El Milán conquista el Scudetto con un empate sin goles en Roma

Es su título número 18, empatando con el Inter pero todavía lejos de la Juventus de Turín que atesora 27 entorchados.
Los rossoneri se han proclamado campeones cuando todavía faltan dos jornadas para el final del campeonato. La distancia sobre Inter y Nápoles se hace ya inalcanzable para éstos. Un triunfo que acaba con la racha de cinco campeonatos consecutivos logrados por su eterno rival, el Inter.

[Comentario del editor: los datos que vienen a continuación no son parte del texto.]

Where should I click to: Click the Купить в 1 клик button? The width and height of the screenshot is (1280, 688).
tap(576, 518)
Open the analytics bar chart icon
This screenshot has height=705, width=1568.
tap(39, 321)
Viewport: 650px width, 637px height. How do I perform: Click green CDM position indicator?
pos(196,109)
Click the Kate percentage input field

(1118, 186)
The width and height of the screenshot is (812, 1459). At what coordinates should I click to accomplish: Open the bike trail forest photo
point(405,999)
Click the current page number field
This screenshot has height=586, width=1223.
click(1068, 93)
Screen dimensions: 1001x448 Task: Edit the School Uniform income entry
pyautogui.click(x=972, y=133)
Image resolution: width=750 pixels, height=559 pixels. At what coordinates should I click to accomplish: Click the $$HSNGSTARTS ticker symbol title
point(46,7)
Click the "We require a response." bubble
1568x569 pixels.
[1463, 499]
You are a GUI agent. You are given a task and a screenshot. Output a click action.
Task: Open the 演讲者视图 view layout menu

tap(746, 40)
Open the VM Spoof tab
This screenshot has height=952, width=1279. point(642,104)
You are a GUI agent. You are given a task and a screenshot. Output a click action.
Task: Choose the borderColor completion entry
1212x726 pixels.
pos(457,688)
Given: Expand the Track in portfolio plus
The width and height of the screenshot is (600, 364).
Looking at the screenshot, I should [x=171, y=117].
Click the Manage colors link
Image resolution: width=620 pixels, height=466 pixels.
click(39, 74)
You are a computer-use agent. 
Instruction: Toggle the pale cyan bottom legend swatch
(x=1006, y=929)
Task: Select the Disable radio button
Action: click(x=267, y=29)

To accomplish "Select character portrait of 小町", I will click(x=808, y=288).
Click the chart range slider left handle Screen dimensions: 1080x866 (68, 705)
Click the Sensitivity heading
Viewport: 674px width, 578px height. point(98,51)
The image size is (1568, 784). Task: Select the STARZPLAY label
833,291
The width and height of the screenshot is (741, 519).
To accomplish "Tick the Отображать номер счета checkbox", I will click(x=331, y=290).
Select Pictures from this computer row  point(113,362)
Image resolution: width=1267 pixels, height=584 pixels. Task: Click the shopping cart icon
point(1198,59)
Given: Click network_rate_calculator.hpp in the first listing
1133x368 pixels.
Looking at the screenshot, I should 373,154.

El partido ante la Roma no pasará a la historia futbolística. Fue un encuentro aburrido en el que los dos equipos parecían conformarse con el resultado, algo lógico en el caso del Milán pero difícil de entender en el bando romano, en plena lucha por entrar en la Liga de Campeones.
Massimiliano Allegri ha conseguido acabar con el dominio de sus vecinos en su primera temporada al frente de los milanistas. Al mando de un equipo veterano se ha apoyado en el tridente ofensivo formado por Robinho, Pato e Ibrahimovic para hacer valer su superioridad en la Serie A. Además de por su buen hacer también se vieron favorecidos por la escasa regularidad del resto de aspirantes al título. El Inter estuvo lastrado por la falta de refuerzos y el prematuro cese de Rafael Benítez, el Nápoles bastante hizo con conseguir la clasificación para la Liga de Campeones, Roma y Lazio han sido muy irregulares y la Juventus ni siquiera ha llegado a pelear por la zona alta.
Esa falta de competitividad se ha visto reflejada en la Liga de Campeones, donde el Milán ha dado una pobre imagen. Se clasificó en segundo lugar de un grupo fácil superando a Ajax y Auxerre y muy por detrás del Real Madrid, y en los dieciseisavos de final cayó ante el Tottenham, un equipo que no es de los más punteros del fútbol europeo.
Por eso este título no puede ocultar la realidad de un equipo que necesita renovar su plantilla con unos buenos refuerzos que le permitan volver a estar en la pelea por el cetro continental, algo a lo que un club de la grandeza del Milán no puede renunciar. Este Scudetto tiene que ser el punto de partida de un nuevo Milán que recupere su grandeza en Europa.